À partida, o Tribunal reconheceu a plena equivalência entre os valores e princípios sociais e econômicos no direito comunitário. Afirmou que "a Comunidade não tem somente uma finalidade econômica, mas também uma finalidade social, em que os direitos que derivam das disposições do Tratado relativas à liberdade de circulação de mercadorias, pessoas, serviços e capitais devem ser equilibradas com os objetivos perseguidos pela política social".212

Apesar disso, enunciou uma hierarquia de valor entre as liberdades econômicas e os direitos sociais. Depois de afirmar que a ação sindical configura-se como direito social fundamental, aplicou o critério da proporcionalidade e esvaziou-a de substância ao submetê-la à condição de não "entravar" a liberdade de estabelecimento e nem a liberdade de prestação de serviços.

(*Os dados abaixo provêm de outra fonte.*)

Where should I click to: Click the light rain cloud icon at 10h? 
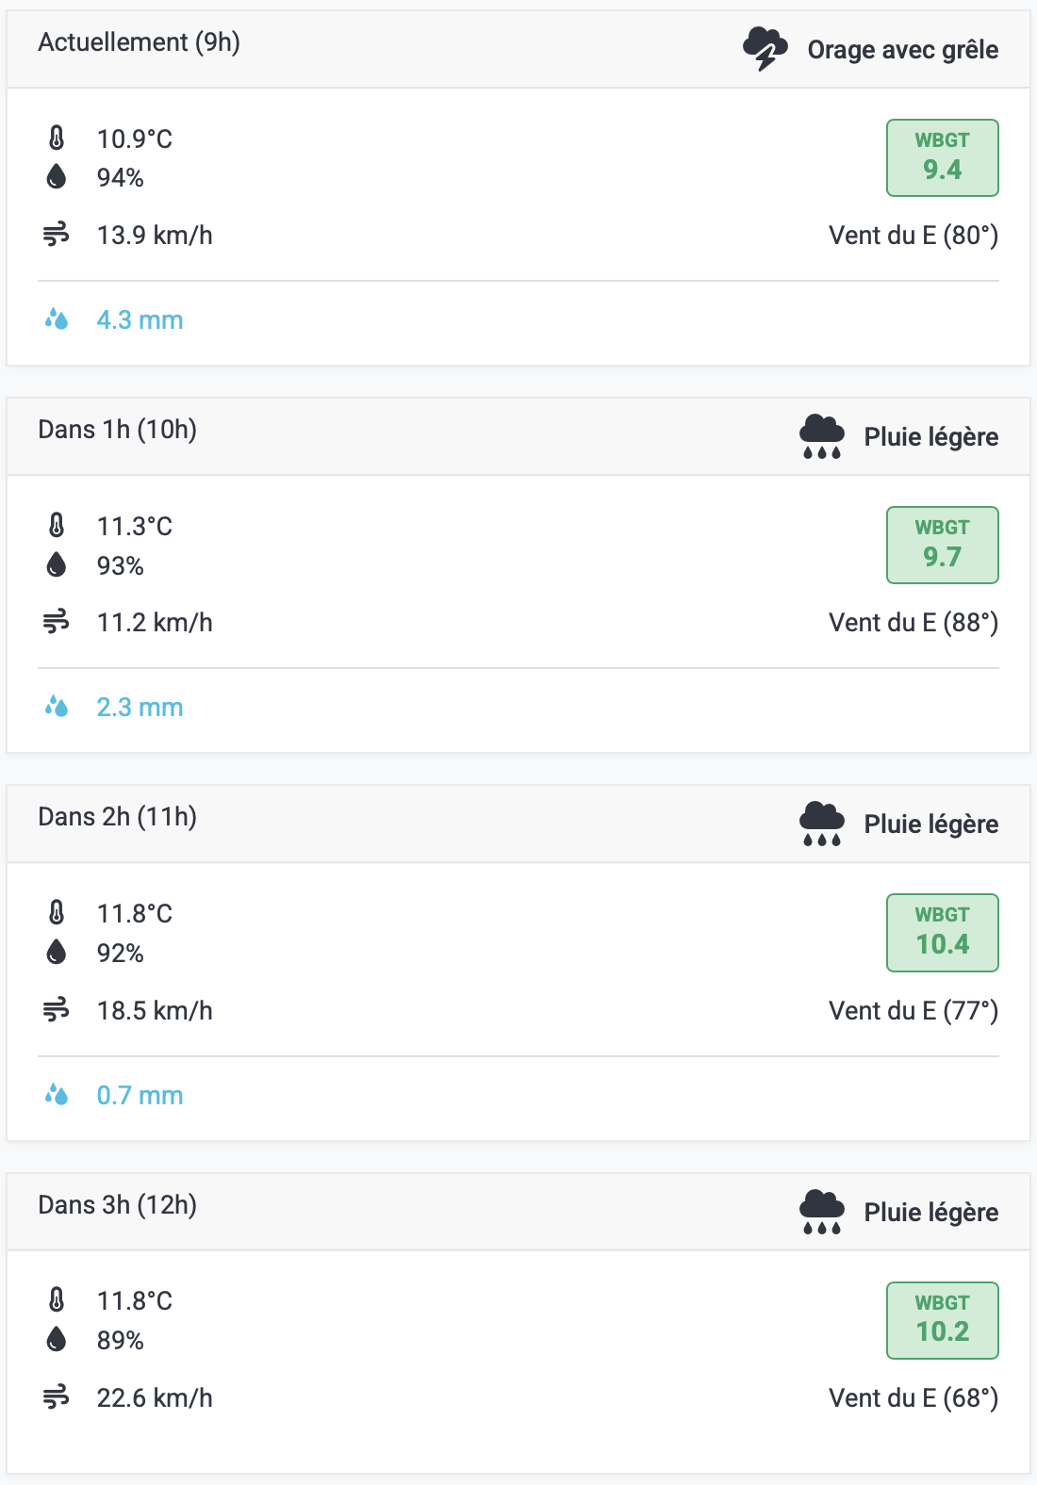pos(821,436)
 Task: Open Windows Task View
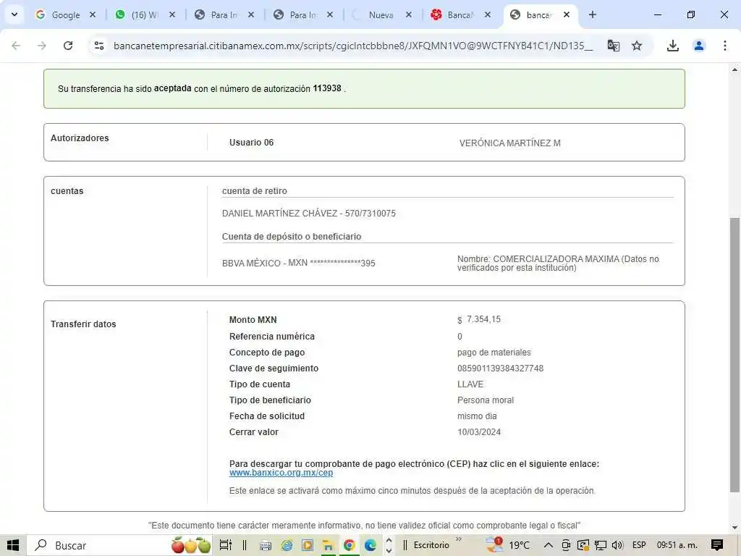click(x=225, y=545)
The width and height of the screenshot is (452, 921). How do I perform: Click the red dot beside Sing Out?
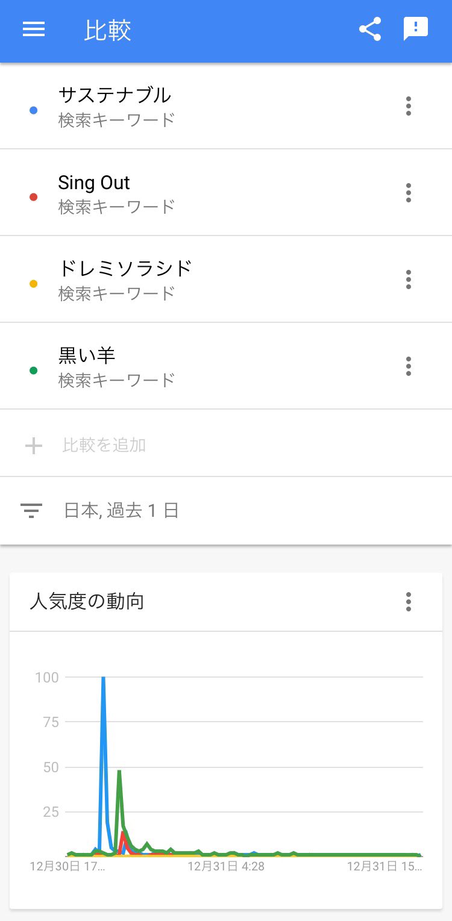pyautogui.click(x=33, y=197)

O Tribunal entendeu que a Diretiva n. 96/71 não permite ao Estado de acolhimento subordinar a realização de uma prestação de serviços no seu território ao respeito de condições de trabalho que vão além das regras imperativas de proteção mínima, a não ser que os trabalhadores já se beneficiem no Estado de origem de condições de emprego mais favoráveis.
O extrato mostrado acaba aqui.